Im Kokon eines privaten Kults besitze ich inmitten einer aus den Rudern laufenden Welt die private Oberaufsicht über einen privaten, klar definierten Bereich, ich übe Kontrolle über das aus, was zu mir gelangen, in mich gelangen darf. Veganer verzichten nicht nur völlig auf tierische Produkte, auch auf Schuhe aus Leder, sondern zusätzlich auf Milchspeisen und Eier. Auch stehlen sie nicht einmal den Bienen ihren Honig.

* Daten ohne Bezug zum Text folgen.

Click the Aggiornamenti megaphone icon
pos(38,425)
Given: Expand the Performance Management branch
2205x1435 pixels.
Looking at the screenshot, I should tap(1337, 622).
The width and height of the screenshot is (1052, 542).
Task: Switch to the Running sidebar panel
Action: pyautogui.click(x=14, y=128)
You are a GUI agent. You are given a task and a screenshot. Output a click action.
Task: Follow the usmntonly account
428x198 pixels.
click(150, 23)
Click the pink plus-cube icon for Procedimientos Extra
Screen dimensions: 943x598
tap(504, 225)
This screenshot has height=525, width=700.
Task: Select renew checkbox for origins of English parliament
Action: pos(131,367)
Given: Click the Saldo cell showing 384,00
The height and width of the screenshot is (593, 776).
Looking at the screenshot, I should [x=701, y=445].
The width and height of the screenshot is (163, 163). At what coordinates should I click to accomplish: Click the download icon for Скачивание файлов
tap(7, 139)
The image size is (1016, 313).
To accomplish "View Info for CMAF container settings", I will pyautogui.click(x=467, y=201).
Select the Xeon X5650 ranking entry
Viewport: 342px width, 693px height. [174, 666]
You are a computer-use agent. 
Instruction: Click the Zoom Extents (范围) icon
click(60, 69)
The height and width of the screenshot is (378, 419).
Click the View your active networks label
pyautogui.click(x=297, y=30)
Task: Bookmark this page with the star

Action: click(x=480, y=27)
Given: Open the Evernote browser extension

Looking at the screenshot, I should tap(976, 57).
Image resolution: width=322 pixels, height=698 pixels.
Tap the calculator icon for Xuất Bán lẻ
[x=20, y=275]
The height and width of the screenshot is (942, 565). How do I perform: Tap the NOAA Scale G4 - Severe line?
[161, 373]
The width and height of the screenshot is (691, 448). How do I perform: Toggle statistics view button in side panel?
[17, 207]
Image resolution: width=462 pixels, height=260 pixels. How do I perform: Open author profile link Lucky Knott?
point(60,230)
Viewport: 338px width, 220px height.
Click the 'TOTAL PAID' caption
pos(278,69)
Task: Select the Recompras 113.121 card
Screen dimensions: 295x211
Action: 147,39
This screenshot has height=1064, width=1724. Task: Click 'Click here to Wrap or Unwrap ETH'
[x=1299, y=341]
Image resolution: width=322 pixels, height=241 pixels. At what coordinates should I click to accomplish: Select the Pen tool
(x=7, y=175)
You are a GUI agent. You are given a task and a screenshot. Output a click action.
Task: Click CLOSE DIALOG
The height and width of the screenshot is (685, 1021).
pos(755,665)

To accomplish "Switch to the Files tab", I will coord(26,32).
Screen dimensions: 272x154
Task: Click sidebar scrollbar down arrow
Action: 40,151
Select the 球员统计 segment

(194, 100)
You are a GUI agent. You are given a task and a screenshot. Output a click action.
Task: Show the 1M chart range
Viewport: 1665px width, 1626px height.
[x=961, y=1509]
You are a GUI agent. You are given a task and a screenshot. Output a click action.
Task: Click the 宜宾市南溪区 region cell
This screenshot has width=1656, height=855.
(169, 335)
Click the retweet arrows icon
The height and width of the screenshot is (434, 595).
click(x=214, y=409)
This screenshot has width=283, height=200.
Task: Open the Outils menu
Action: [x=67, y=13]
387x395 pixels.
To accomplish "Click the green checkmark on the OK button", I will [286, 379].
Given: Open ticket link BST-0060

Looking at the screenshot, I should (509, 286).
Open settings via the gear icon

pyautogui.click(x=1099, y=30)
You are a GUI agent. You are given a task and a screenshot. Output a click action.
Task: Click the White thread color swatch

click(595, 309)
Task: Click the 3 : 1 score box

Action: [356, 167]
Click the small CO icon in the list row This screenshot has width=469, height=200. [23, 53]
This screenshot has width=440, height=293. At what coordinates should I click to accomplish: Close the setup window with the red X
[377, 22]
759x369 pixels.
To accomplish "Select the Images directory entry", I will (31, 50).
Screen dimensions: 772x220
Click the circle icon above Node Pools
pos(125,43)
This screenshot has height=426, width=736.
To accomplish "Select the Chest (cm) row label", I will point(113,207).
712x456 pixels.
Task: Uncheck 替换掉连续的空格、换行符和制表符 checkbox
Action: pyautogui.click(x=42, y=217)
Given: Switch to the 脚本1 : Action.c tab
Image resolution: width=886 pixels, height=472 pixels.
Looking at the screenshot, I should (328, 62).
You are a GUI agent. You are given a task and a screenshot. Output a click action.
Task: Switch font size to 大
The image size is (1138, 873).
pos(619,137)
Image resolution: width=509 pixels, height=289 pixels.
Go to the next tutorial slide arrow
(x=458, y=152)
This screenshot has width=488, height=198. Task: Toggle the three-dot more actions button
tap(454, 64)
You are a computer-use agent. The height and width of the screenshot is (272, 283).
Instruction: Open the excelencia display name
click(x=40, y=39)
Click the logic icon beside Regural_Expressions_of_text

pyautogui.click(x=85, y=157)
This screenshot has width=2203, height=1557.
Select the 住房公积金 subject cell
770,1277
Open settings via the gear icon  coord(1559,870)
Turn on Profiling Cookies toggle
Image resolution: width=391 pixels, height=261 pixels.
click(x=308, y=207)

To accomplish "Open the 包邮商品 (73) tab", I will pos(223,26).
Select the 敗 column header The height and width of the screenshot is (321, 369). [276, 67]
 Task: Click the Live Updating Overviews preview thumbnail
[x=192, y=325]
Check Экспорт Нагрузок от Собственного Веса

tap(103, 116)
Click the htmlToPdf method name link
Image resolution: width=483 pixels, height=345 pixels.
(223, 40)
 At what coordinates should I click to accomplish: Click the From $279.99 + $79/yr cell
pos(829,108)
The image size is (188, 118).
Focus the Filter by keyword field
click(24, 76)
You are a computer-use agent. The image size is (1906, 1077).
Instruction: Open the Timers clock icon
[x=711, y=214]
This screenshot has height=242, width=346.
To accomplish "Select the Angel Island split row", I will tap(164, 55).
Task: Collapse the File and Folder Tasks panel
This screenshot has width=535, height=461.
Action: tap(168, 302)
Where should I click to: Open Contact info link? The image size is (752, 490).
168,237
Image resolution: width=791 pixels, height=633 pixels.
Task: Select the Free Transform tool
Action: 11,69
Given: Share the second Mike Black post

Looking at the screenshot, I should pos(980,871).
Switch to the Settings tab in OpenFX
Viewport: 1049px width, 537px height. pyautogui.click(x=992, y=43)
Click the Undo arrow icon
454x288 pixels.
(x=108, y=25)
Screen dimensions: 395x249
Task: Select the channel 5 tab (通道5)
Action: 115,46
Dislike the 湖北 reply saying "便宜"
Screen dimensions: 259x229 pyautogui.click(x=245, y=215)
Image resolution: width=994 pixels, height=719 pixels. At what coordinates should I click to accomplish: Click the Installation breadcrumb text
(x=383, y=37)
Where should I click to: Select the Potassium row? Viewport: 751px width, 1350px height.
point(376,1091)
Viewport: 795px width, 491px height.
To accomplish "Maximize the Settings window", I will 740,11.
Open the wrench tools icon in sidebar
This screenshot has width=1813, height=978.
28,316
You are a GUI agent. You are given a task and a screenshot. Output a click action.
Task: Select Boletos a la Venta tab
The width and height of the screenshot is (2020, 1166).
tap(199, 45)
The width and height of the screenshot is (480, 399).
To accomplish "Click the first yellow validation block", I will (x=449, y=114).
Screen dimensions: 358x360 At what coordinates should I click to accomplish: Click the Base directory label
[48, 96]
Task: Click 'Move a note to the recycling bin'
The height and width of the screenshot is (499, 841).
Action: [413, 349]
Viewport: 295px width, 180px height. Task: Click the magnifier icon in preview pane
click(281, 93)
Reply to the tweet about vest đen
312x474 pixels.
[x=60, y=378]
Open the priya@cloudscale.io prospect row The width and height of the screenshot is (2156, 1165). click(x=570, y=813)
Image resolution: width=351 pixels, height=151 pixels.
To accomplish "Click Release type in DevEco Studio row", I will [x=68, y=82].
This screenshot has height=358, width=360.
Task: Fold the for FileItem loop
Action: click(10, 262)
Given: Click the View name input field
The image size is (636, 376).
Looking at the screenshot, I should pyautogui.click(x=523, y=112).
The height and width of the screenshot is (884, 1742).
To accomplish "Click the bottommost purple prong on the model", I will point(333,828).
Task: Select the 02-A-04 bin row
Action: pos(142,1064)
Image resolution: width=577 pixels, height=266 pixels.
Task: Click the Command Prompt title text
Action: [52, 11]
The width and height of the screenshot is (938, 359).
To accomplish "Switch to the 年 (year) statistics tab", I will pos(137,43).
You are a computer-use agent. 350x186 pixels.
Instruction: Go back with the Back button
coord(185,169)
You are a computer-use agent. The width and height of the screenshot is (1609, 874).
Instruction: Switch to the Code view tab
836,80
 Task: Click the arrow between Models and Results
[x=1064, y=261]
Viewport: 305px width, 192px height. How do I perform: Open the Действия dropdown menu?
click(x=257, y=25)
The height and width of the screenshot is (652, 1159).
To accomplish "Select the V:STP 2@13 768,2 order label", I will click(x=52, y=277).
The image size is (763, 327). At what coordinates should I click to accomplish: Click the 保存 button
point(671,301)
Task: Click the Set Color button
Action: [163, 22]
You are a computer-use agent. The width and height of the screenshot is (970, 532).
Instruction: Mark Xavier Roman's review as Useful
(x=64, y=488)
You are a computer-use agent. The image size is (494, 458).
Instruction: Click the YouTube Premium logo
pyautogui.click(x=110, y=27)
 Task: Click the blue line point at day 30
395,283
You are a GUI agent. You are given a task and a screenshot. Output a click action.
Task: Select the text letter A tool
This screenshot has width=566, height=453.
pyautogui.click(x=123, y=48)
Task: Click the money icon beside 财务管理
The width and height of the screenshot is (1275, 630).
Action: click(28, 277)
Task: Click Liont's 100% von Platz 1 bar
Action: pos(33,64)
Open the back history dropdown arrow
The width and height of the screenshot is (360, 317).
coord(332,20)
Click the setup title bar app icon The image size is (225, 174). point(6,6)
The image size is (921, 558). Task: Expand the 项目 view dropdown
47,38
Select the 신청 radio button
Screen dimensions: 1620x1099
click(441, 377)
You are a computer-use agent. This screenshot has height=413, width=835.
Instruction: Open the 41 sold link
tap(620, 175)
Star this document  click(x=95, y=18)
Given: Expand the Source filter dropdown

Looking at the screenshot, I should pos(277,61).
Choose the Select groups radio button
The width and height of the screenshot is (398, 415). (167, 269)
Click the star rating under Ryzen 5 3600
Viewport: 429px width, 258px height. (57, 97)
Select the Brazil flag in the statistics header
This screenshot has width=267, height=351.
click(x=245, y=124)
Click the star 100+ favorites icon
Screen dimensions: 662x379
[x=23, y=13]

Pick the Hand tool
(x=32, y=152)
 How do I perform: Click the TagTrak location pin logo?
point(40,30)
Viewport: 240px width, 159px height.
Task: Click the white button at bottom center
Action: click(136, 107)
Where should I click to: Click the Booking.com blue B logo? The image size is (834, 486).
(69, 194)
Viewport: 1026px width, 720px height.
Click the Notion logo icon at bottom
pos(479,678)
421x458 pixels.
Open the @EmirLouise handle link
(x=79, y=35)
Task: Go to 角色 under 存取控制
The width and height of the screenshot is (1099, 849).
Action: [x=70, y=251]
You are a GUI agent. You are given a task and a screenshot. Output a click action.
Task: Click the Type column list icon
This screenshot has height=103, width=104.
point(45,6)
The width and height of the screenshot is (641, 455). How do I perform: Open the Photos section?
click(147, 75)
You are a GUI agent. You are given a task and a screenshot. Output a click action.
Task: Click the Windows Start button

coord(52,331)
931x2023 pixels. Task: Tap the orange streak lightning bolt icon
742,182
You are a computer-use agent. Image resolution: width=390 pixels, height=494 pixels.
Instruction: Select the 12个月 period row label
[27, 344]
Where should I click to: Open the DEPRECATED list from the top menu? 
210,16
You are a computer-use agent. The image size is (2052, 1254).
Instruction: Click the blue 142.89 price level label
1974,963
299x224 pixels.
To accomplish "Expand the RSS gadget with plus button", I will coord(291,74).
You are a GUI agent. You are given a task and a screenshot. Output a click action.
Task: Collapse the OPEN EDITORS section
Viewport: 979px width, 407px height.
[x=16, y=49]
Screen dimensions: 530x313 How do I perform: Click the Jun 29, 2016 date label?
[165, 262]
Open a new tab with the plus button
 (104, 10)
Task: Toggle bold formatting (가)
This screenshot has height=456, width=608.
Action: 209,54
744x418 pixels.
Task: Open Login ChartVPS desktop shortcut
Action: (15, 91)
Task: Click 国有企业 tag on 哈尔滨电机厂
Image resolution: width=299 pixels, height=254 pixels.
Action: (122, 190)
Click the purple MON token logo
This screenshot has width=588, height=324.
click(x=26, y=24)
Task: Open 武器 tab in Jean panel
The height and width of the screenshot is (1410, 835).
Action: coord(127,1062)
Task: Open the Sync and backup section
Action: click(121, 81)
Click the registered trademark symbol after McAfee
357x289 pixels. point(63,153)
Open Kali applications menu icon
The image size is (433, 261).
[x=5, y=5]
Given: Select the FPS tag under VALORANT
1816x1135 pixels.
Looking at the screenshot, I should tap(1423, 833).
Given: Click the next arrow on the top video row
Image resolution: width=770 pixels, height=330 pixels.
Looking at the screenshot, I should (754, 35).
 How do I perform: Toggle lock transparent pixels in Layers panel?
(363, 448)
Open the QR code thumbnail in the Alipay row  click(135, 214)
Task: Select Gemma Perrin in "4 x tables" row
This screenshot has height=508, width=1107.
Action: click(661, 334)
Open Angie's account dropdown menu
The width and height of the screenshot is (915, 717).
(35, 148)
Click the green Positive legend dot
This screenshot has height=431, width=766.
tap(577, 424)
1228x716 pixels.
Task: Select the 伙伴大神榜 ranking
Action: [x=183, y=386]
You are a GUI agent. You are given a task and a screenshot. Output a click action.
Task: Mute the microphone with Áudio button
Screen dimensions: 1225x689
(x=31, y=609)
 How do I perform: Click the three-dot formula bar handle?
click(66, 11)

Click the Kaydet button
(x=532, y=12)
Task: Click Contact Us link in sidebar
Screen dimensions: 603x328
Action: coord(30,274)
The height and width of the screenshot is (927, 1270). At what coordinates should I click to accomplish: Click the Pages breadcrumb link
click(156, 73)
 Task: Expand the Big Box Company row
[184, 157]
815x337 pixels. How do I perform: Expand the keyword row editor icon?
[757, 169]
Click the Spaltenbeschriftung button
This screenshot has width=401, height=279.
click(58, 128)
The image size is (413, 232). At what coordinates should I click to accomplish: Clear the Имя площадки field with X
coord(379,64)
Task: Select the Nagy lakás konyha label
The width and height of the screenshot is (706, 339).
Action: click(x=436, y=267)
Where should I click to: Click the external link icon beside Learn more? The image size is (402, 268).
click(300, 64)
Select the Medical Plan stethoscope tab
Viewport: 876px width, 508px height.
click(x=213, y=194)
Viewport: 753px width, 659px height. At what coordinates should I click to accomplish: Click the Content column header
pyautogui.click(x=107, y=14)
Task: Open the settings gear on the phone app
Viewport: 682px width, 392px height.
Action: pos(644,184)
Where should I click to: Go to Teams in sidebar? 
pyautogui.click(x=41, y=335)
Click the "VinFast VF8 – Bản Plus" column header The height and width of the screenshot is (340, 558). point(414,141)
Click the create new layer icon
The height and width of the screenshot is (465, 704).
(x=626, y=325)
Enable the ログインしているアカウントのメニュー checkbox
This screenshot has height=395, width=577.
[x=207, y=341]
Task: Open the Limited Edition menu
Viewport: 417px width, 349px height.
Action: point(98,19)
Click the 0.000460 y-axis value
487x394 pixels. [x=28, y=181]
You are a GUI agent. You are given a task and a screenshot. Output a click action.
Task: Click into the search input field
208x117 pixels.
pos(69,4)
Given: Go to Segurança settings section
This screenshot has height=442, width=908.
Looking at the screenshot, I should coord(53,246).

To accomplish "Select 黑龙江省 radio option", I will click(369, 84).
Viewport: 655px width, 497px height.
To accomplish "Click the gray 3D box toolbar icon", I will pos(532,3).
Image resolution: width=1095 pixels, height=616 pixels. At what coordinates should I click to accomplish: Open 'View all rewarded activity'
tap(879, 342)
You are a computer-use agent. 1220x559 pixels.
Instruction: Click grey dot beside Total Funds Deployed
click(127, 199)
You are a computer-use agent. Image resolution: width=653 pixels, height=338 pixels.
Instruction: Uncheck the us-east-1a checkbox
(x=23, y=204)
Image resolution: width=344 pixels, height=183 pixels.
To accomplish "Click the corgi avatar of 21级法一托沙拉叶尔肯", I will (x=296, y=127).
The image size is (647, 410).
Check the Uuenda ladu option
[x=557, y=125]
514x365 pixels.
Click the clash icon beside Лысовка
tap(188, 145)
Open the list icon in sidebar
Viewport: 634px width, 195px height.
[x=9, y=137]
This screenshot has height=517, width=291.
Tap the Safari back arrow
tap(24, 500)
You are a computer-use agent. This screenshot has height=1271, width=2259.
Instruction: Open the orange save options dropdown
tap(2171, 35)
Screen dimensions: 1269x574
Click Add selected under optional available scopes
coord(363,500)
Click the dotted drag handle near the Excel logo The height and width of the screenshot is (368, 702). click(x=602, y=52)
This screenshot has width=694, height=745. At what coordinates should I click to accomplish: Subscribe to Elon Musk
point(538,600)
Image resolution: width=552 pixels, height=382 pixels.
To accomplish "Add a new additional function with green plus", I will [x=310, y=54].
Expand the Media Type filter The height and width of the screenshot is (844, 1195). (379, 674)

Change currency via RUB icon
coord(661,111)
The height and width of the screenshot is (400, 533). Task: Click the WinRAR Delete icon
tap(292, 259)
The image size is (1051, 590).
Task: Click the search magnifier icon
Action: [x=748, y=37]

Es handelte sich um massenhafte, kleine Fluchten haltsuchender Individuen
„Wer könnte friedlicher sein als wir?!“ Bei aller berechtigten Kritik an Produktion und Konsum von Lebensmitteln im Technologiezeitalter, bei aller vordergründigen Harmlosigkeit einer gesteigerten Sorge um sich und des Leugnens der eigenen Aggression, wirft das Phänomen des Veganismus doch noch ganz andere Fragen auf. Moden wie diese sind Symptome. Extremer Vegetarismus in seiner aktuellen, biopolitischen Gestalt, die sich neu, postmodern und aufgeklärt gibt, hat durchaus seinen historischen Hintergrund. Säkulare Adepten von Speisetabus und Diäten gab es etwa Ende des 19. Jahrhunderts, vor allem aber in den 1920er Krisenjahren in Deutschland zuhauf. Oft siedelten sie nah an weiteren Aspekten des Aberglaubens, sie befassten sich beispielsweise gern auch mit Destinationslehren oder Astrologie. Um massenhafte, kleine Fluchten haltsuchender Individuen handelte es sich, um fatale Irrpfade der Ich-Prothetik. Denn die privaten Kulte sind ja nichts weiter als eine, wenn auch meist passive und unbewusste Verweigerung, sich real und realistisch am sozialen, politischen Geschehen zu beteiligen. Biologistische Strategien bieten vermeintliche Auswege aus der Ohnmacht, und der aktuelle Veganismus zeigt sich zugleich kompatibel mit den Anforderungen einer werbeinduzierten Fitness- und Wellnessgesellschaft. Ob der neo-esoterische Trend der Veganer dieser Tage anhält, wie er sich weiter gestaltet und wohin er wandert, das ist nicht ausgemacht. Nur eins ist klar: So harmlos, apolitisch und ahistorisch, wie sich die exklusiv Pflanzenessenden selber sehen, ist das Phänomen ihres Aufkommens nicht. In der vegetarischen Suppe schwimmen allemal ein paar heikle Haare.